At the point that my 1yo was in the cot, they had wires and oxygen and needed it tilted at quite a steep angle so there was no way that could be combined with bed sharing - but at the same time they were so weak and poorly that they just slept, and the fact that there wasn’t any crying to be in with me showed how ill they were. It was once they were on the mend that it became feasible and the staff encouraged it as part of recovery

Franklin12 · 21/03/2022 11:55

The NHS is struggling. To expect a comfortable bed is not feasible and quite honestly boarding on selfish.

|

WorkEvent · 21/03/2022 11:58

I learned early on that the cots in paediatric wards have a weight limit of 20 stone…

Sirzy · 21/03/2022 11:58

Are we really setting the bar so low for care that parents shouldn’t be expecting to have a semi comfy place to try to grab a few hours sleep?

The new alder hey has sofa beds in each parents room. They aren’t they best but it’s someone to sleep and sit during the day

sarahc336 · 21/03/2022 12:00

But you can't bed share as a nurse may need to attend to the child in the night, check their obs etc and they need to be in an accessible place to do that. Plus if the child is hooked up to a machine for their heart rate etc you can't bed share. X

Fishlegs · 21/03/2022 12:02

When my 11 month old was in HDU after an op, the senior staff there got us a proper hospital bed so that we could share.

When we moved to the paediatric ward there was a junior nurse who was really snotty about bed sharing. She eventually agreed to let me put my mattress on the floor.
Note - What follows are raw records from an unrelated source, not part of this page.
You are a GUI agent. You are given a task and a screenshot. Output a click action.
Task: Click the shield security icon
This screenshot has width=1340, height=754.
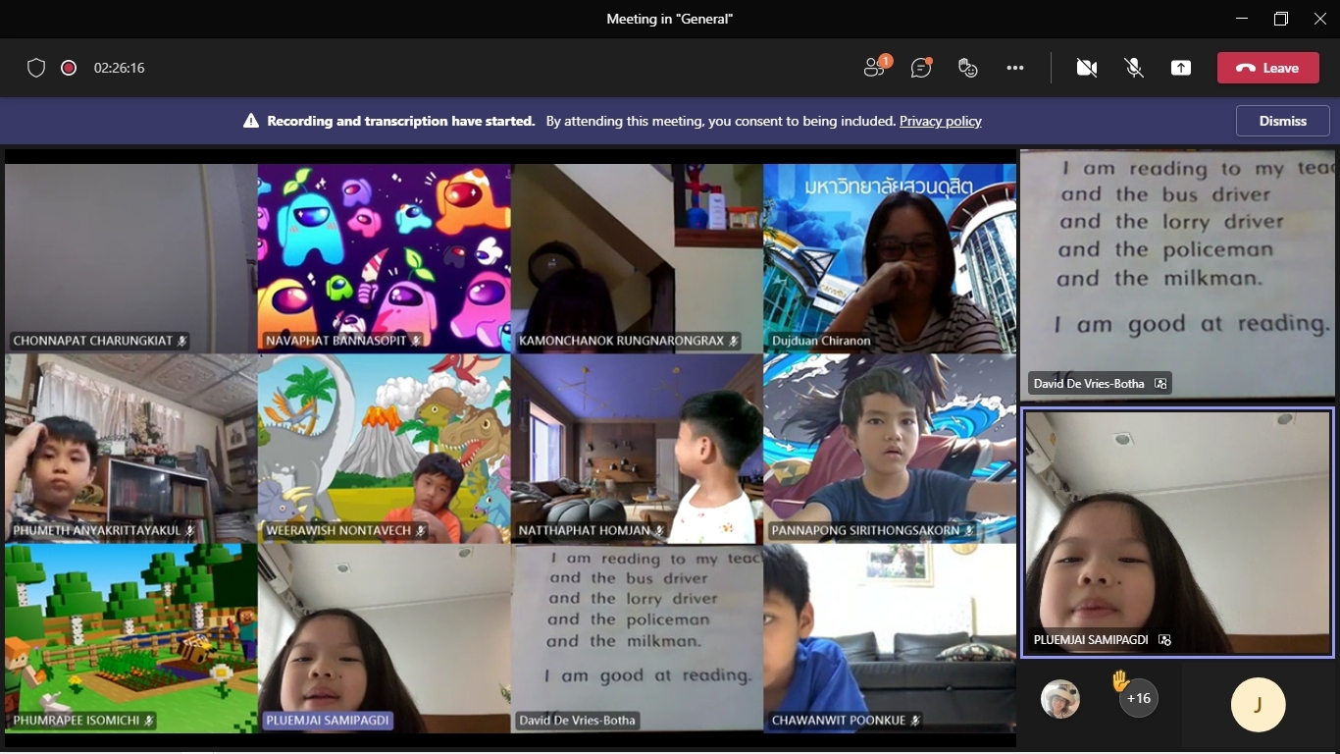36,68
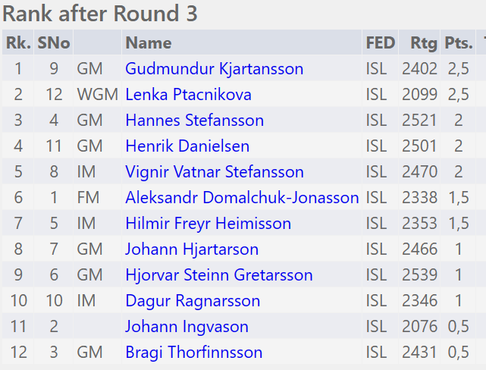This screenshot has width=486, height=370.
Task: Click the 2539 rating cell
Action: [419, 275]
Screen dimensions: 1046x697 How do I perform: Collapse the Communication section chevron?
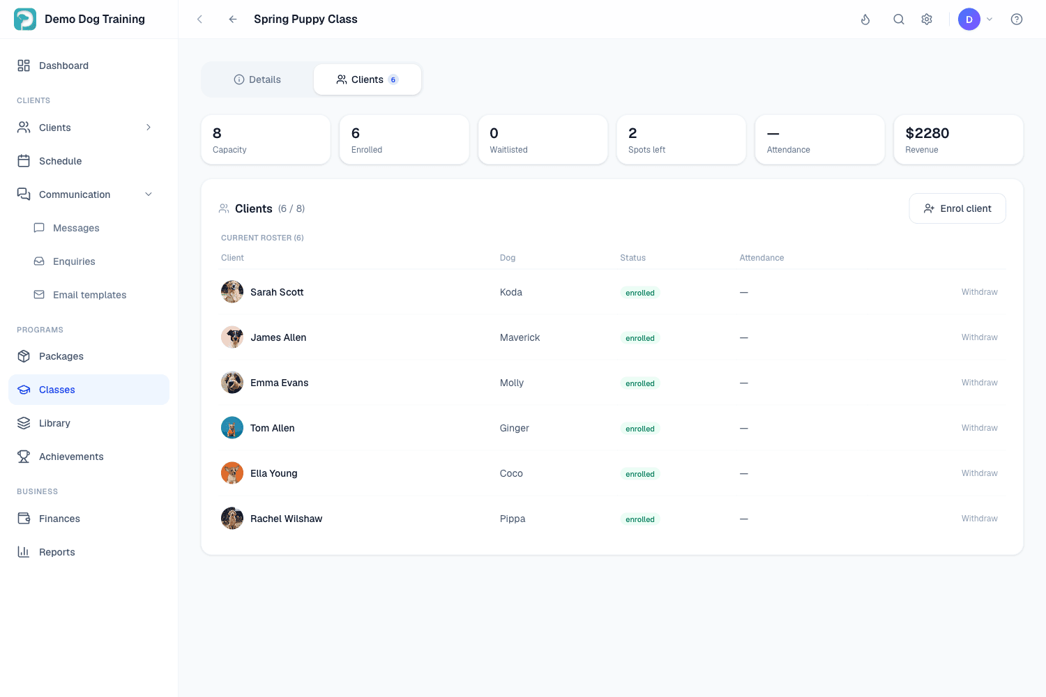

The baby wouldn’t have slept a wink otherwise, never having seen a cot in his life before that admission!

Stompythedinosaur · 21/03/2022 12:03

Very common for parents just to get a chair.

Not ideal, but far from the highest priority in the NHS.
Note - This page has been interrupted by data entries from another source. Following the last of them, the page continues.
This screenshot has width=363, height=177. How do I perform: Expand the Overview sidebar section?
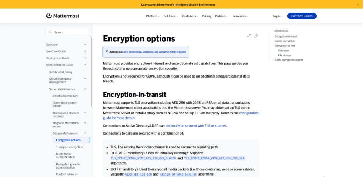click(85, 44)
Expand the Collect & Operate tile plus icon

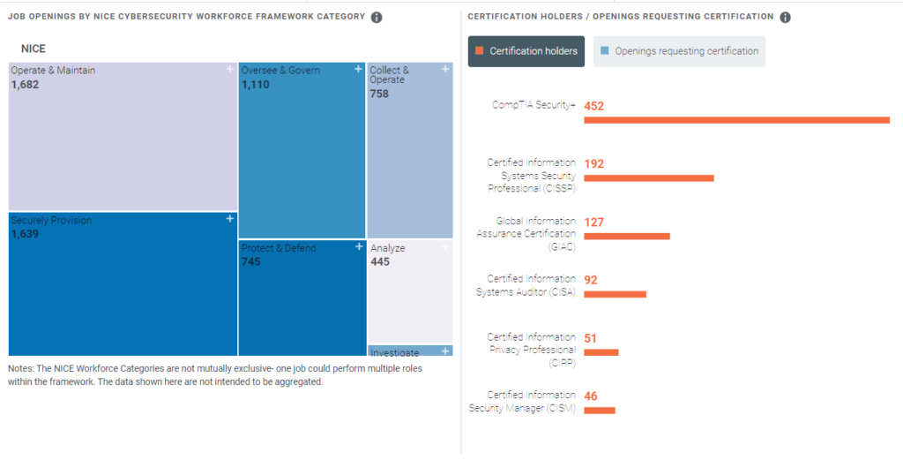click(445, 69)
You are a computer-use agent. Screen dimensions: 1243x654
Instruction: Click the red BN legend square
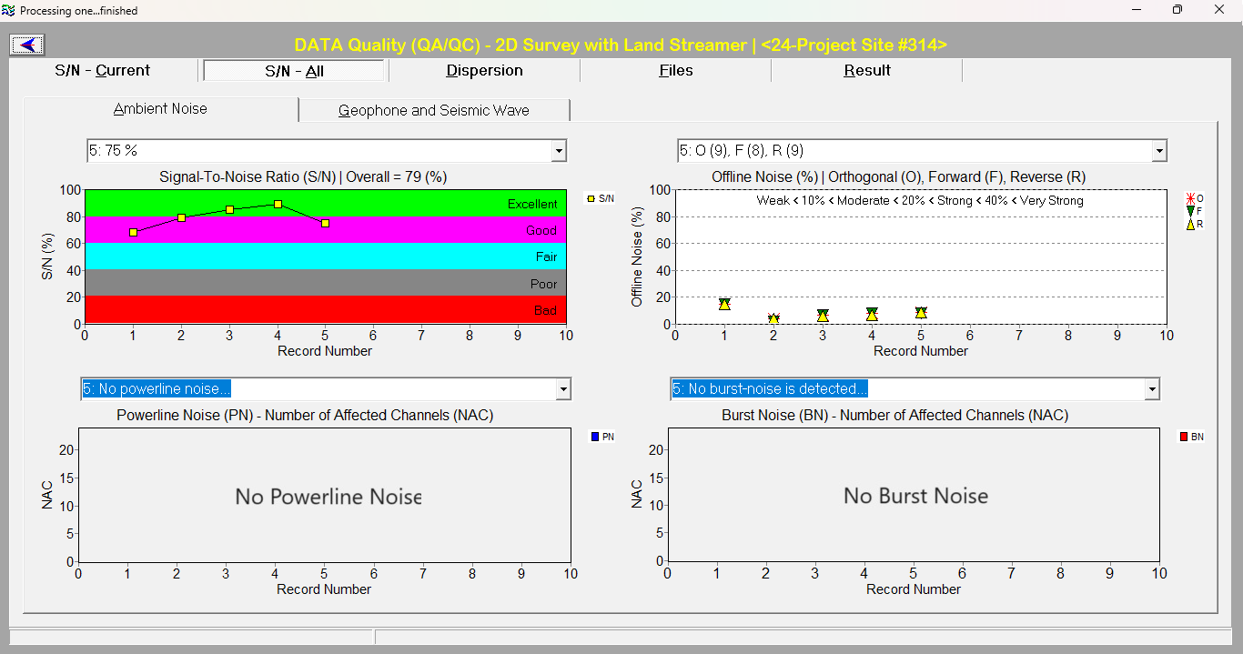click(1184, 437)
The solution is to vote for political parties who will fund the NHS properly.

Fishlegs · 21/03/2022 12:04

He was attached to a monitor whilst we were sharing a hospital bed, why couldn’t he be?

scandihouse · 21/03/2022 12:09

My son was always hooked up to a monitor for his heart as that was where the problem was for him. He also had frequent obs. It didn't matter that I was in a single bed with him at all, it just made it less traumatic for him as I could cuddle him while they were doing blood pressure etc. I was lucky the nurses were lovely and understanding.
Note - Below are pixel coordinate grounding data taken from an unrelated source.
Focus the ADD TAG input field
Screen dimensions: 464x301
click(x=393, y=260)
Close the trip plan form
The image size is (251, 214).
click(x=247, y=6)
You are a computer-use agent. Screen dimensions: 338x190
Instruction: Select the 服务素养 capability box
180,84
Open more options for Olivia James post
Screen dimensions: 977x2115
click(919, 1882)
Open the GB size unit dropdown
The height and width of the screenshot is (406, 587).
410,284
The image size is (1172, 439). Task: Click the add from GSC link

scandihouse · 21/03/2022 12:11

I took the argument as being less to do with parents demanding a comfy bed and more to do with making it less stressful for children who are used to bed sharing, particularly when ill.

Jemimapuddleduk · 21/03/2022 12:11

Nope, try 6 months on an oncology ward! Beepers going constantly through the night as little ones wired up to drips of chemo/blood/platelets. Got barely any sleep but was grateful for my pull down bed.

Butteryflakycrust83 · 21/03/2022 12:11

Agree. Bed sharing is much more common than people think and the ability to do it safely should be accessible to everyone who asks. I think its very Trust dependant - its always worth asking how they can help.